The weekend should be a time to relax, to unwind at the end of a busy week emoticon but it seems that most weekends we spend running or catching up on chores that we didn't have the time to do during the week, grocery shopping, lawn mowing, errand running and this weekend is no different except we add celebrating my mom's birthday to tomorrow when I clean her floors and my husband mows my grandmother's lawn.

I do like the way Saturdays are starting for me now though. My OA meeting is at 8 a.m. on Saturday mornings. It is a great way to start the weekend. With a reminder to be strong and to stay away from situations that will lead to a binge. Sharing with people who understand this battle with food addiction. This struggle to stop letting food run and ruin my life.


Friday, June 25th:   Sick kid drama

My oldest son came up with a mystery fever two days ago with chills and just felt crummy, the baby woke up feverish and cranky this morning, my daughter started the day cranky and it went downhill from there with a low fever and chills coming on this afternoon. Her twin brother is still feverish 48 hours into this with no outward symptoms other than just not feeling "good". I am sure I will fall to it next.

My husband isn't home this evening and I needed some time out of the house so the kids and I took a drive to Sonic. I researched before I headed out and got a Diet Dr. Pepper and a grilled chicken sandwich. I did end up with half of an order of regular tater tots but fell well within my ranges today.

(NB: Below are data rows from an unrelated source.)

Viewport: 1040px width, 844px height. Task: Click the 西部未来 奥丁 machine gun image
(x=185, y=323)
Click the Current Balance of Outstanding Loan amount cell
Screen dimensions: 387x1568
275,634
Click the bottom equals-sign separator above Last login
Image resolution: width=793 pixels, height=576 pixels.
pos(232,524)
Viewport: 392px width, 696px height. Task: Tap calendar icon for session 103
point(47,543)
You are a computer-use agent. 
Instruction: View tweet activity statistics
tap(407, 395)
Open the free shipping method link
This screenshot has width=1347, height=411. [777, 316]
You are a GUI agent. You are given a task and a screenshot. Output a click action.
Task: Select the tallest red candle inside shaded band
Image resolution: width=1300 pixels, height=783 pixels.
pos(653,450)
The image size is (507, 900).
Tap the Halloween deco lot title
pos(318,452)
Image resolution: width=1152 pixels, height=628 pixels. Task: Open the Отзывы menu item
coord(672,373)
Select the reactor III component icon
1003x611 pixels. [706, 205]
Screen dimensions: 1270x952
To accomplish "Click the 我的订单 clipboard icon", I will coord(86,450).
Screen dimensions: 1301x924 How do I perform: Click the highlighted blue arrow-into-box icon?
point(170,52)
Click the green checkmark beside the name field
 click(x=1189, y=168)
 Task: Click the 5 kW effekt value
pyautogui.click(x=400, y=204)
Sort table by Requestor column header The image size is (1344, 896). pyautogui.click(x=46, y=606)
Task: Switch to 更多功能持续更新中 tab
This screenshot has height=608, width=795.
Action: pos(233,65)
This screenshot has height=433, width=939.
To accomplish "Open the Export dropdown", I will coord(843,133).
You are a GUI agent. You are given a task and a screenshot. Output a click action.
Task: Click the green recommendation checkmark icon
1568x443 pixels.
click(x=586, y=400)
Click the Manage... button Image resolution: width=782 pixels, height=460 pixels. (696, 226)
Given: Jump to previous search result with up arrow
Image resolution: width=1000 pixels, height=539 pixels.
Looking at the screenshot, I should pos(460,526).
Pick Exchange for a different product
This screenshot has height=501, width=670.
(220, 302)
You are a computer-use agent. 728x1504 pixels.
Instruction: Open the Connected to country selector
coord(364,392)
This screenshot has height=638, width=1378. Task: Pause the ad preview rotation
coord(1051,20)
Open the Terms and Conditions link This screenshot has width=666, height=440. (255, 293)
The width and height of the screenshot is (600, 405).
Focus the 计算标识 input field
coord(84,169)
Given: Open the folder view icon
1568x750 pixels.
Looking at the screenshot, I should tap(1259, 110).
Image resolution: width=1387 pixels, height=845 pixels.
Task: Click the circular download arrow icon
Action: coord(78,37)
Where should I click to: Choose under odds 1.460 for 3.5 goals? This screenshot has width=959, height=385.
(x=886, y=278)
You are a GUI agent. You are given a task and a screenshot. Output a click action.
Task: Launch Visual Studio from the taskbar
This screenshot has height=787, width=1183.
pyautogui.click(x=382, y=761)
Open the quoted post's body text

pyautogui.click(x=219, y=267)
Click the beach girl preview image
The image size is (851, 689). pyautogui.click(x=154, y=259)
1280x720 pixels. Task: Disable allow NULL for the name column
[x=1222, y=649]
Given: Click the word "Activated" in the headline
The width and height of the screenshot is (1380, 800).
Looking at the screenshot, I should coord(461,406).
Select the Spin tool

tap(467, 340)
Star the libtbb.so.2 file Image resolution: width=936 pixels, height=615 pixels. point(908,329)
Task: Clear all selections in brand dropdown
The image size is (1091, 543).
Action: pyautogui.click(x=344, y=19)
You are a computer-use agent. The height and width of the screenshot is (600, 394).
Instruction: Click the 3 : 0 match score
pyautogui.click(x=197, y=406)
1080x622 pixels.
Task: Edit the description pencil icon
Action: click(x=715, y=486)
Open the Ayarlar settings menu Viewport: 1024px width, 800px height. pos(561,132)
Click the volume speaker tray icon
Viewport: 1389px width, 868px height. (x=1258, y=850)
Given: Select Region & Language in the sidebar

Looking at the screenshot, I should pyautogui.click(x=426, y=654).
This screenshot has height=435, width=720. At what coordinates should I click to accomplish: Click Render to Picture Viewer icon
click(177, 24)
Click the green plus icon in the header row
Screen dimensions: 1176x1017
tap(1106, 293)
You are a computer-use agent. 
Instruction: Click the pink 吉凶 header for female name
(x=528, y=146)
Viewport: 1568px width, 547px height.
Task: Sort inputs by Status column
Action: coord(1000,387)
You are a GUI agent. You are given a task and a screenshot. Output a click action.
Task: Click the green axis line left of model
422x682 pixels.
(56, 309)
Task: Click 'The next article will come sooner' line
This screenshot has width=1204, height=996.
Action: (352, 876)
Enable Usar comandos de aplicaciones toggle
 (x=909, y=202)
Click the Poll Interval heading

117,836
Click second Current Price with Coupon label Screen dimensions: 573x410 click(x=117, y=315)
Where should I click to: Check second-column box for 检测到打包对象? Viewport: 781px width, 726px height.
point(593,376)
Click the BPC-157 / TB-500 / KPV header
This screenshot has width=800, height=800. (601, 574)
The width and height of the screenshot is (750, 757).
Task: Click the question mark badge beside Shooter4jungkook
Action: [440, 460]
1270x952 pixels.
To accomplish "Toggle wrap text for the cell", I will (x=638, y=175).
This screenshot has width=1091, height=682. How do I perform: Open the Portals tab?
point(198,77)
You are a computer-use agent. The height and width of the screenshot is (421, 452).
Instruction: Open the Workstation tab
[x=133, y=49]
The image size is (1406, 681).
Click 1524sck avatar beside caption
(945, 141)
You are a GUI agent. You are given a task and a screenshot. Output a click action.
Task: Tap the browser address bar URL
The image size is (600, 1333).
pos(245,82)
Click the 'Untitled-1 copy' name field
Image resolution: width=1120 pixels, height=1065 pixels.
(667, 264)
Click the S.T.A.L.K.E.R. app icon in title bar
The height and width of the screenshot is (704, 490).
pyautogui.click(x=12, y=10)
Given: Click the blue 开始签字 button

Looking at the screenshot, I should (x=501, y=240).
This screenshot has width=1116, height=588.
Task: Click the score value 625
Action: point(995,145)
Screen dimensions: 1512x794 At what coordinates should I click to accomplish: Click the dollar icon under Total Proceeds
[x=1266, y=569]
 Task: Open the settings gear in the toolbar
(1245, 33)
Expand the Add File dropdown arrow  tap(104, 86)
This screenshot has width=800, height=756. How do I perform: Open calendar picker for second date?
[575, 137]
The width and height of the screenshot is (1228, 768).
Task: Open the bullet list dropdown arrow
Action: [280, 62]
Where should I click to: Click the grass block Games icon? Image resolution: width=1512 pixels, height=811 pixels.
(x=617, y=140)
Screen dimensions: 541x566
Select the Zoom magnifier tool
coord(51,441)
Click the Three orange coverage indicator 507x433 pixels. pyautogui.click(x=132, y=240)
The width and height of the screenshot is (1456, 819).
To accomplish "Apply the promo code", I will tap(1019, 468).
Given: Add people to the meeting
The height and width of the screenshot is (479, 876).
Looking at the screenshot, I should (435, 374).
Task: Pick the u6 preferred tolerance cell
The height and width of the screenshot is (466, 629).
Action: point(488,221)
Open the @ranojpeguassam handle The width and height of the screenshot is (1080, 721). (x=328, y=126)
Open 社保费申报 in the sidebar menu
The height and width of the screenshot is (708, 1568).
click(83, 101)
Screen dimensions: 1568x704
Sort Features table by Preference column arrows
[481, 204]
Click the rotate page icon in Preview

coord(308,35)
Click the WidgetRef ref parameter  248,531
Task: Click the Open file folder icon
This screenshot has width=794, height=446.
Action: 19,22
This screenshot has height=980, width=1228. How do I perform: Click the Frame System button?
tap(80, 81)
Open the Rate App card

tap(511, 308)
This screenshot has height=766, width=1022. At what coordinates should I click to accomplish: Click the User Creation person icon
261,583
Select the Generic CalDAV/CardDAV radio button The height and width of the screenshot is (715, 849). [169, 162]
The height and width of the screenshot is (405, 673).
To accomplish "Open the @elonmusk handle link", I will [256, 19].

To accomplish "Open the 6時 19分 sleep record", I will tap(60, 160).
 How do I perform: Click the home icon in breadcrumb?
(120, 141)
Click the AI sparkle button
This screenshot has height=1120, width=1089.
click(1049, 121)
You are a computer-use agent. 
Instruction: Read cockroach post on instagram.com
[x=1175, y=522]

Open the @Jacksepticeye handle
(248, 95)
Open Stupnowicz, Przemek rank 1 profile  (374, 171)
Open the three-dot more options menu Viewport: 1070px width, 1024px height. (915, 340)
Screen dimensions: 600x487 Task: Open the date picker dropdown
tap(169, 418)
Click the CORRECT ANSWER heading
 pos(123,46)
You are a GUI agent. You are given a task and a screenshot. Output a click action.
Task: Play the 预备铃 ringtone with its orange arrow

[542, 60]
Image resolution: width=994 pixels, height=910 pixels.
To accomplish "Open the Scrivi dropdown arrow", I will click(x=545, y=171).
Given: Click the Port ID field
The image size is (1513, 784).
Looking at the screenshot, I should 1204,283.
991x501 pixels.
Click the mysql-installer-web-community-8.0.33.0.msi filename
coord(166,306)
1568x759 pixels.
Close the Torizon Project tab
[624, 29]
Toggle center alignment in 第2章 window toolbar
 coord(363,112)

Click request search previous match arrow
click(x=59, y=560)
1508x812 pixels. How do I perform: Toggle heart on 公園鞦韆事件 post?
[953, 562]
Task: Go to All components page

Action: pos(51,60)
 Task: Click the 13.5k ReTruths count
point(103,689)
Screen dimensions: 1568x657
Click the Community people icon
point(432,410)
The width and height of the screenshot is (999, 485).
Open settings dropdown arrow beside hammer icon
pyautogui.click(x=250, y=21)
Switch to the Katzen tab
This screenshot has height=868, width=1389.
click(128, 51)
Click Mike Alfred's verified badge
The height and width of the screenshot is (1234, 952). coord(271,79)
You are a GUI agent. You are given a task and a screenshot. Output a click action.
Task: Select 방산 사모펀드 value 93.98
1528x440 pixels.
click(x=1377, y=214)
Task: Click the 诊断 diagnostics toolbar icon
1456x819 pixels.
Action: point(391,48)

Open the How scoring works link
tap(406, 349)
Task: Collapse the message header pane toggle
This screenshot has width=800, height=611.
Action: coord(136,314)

My plantar fasciitis is horrible today. Even with my foot up it is throbbing. I have tried stretches and ibuprofen to gain no relief so I simply wasn't active today, mostly sitting around on the couch hanging out with crummy feeling kids.


I have my face to face OA meeting in the morning. I am really looking forward to it. It has been kind of a rough week with me overeating a few times. I haven't gone into a binge and I haven't killed my daily goals but I want to stop at full and several times this week I haven't done that. I had been really good my first few weeks on the program and now I am feeling like I am off track.


The difference between now and the past is getting a little off track isn't going to keep me from righting my course and moving forward. I might slip but I will not fail this time.


Can't wait until the kids are in bed for the night and I have some time to crochet in front of a grown up TV program.